● **MATERIAL FOR THE TASK**
========================

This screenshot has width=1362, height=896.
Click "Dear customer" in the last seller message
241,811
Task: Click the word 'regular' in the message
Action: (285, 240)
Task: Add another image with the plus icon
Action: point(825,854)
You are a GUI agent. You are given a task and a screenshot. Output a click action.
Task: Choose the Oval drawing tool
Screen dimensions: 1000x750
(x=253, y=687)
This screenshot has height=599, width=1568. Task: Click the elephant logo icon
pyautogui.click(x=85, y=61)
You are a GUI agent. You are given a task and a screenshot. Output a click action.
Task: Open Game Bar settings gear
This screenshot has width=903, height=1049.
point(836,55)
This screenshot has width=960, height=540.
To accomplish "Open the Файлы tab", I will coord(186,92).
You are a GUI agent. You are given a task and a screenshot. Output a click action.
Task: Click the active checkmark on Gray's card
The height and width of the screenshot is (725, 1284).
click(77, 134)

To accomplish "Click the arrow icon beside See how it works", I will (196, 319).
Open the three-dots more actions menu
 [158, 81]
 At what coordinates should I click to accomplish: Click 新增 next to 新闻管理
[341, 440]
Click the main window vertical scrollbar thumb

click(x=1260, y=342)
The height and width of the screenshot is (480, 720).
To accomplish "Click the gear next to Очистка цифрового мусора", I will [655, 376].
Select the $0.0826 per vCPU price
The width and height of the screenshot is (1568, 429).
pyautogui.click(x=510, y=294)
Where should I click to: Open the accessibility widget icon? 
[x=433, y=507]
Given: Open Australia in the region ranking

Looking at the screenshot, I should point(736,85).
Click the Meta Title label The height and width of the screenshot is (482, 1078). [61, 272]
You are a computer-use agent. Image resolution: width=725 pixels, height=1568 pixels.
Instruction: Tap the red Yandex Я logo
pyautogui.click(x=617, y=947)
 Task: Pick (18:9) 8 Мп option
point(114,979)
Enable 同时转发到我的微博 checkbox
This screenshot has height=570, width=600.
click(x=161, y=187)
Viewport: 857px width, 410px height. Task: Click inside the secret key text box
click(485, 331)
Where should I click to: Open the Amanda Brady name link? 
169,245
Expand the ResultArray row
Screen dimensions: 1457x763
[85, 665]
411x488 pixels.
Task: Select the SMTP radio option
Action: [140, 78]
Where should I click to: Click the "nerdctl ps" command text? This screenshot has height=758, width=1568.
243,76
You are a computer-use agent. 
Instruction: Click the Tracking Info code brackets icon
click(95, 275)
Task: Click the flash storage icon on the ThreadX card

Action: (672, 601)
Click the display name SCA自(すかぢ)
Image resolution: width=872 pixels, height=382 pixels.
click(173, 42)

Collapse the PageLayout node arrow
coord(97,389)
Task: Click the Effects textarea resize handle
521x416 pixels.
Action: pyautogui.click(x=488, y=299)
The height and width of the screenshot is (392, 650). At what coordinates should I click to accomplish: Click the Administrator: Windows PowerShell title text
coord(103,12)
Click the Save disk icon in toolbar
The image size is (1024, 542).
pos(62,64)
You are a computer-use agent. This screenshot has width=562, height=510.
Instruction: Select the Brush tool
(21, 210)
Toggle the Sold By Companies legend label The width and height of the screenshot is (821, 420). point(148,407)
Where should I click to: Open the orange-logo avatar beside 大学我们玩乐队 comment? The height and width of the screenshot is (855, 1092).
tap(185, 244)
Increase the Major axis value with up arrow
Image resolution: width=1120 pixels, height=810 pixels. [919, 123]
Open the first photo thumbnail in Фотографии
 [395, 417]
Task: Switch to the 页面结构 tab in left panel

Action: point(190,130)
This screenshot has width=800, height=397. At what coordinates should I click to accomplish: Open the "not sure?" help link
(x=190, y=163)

========================

One stretch of the lines above is wanted, from the line that contains "This screenshot has height=599, width=1568." through the line that contains "Click the Meta". Output it exactly.

● **ANSWER TO THIS EXERCISE**
This screenshot has height=599, width=1568. Task: Click the elephant logo icon
pyautogui.click(x=85, y=61)
You are a GUI agent. You are given a task and a screenshot. Output a click action.
Task: Open Game Bar settings gear
This screenshot has width=903, height=1049.
point(836,55)
This screenshot has width=960, height=540.
To accomplish "Open the Файлы tab", I will coord(186,92).
You are a GUI agent. You are given a task and a screenshot. Output a click action.
Task: Click the active checkmark on Gray's card
The height and width of the screenshot is (725, 1284).
click(77, 134)

To accomplish "Click the arrow icon beside See how it works", I will (196, 319).
Open the three-dots more actions menu
 [158, 81]
 At what coordinates should I click to accomplish: Click 新增 next to 新闻管理
[341, 440]
Click the main window vertical scrollbar thumb

click(x=1260, y=342)
The height and width of the screenshot is (480, 720).
To accomplish "Click the gear next to Очистка цифрового мусора", I will [655, 376].
Select the $0.0826 per vCPU price
The width and height of the screenshot is (1568, 429).
pyautogui.click(x=510, y=294)
Where should I click to: Open the accessibility widget icon? 
[x=433, y=507]
Given: Open Australia in the region ranking

Looking at the screenshot, I should point(736,85).
Click the Meta Title label The height and width of the screenshot is (482, 1078). [61, 272]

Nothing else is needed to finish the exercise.